Sara picked at Michelle’s fingers, trying to pry them open. She was sweating too much. The fingers were too swollen. Sara couldn’t find purchase. Her only option was to break the rigor mortis in the wrist. The muscles had hardened like plastic. Sara gripped Michelle’s fist and forearm and twisted each of her hands in opposite directions.
She was rewarded with a loud snap.
“Lance?” Dash had heard the noise. “Hey, brother. Do you mind coming out here with me?”
Sara clawed at Michelle’s fingers. The nails folded back, but they would not budge. She tried pressing upward with her thumbs.
Dash jumped down from the bunkhouse door. A second set of feet hit the ground. Thirty yards away. Tall grass. Thick trees. He was talking to Lance. Sara was too panicked to understand him. Her heart was pounding. Her eyes felt shaky. She had to get Michelle’s hand open. She had to read the words. She looked around for a stick or something that she could use to force them up. There was nothing.
Sara would have to use her mouth.
She bit at Michelle’s clenched fingers, trying not to break open the skin.

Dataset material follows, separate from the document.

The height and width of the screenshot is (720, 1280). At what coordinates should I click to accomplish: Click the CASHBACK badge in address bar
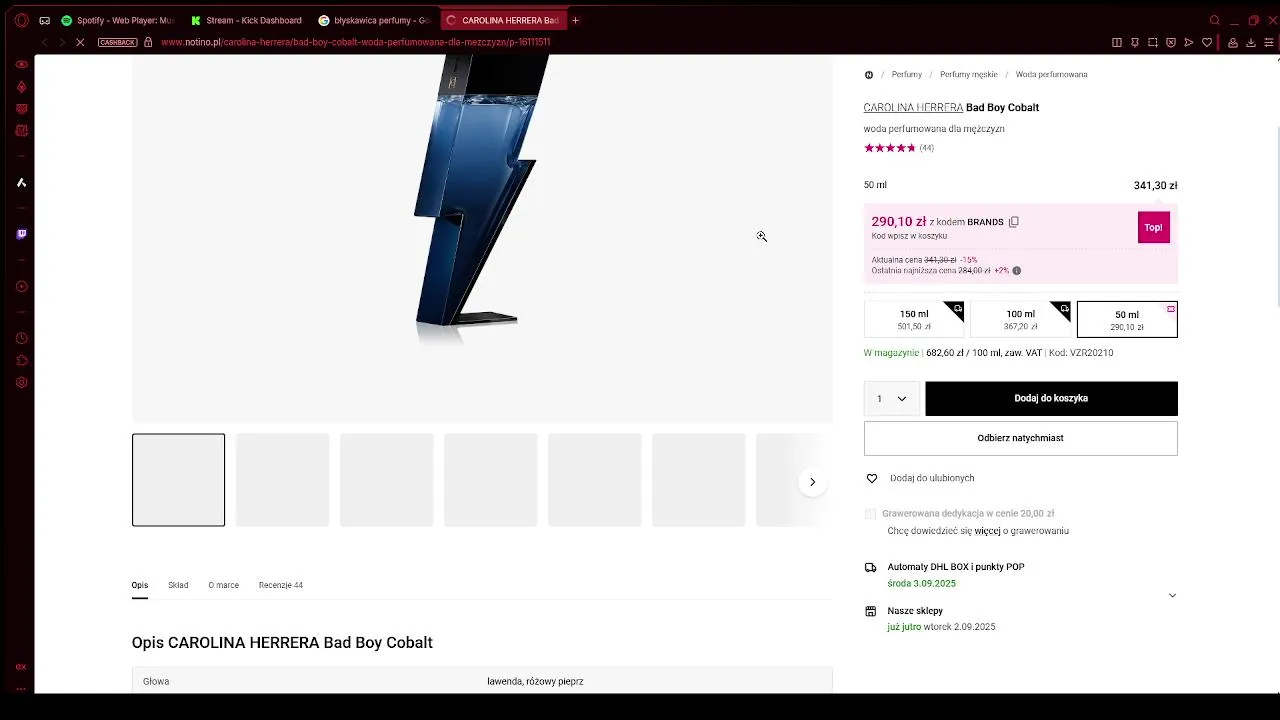(117, 42)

“Dr. Earnshaw?” Dash called. Lance coughed. They were getting closer.
Sara caught the ball of Michelle’s first knuckle between her front teeth.
She pulled back.
Snap.
Middle finger.
Snap.
Ring finger.
Snap.
“Dr. Earnshaw?”
Dash was standing several feet behind her. His voice sounded nasal. He had pinched together his nostrils to ward off the stench. Lance was behind him. He belched once, then vomited against a tree.
Dash’s crushed nose turned his sigh into a honk. He said her name again, “Dr. Earnshaw?”
“She’s dead.” Sara had already folded herself over Michelle’s body. She forced out a cry, feigning grief. “You let her die. She was all alone.”
Dash told her, “I’m sorry you’re upset. She was a flawed woman, but she redeemed herself in the end.”
Sara tried to close Michelle’s hand. The fingers would no longer hold their shape.
He said, “Let’s not drag this out, okay? The smell is terrible and I—I said you could stay in the bunkhouse. Let’s take you back now. It’s cool in there and you can—”
Sara got to her feet.
“Doctor—” Dash called, but Sara was already jogging through the overgrowth toward the bunkhouse. She pulled herself up through the door. Gwen was standing inside. She looked anxious but she was always anxious.
Sara walked directly to the medicine cabinet. She found the rubbing alcohol. She stuffed a folded bed sheet under her arm and walked toward the front door.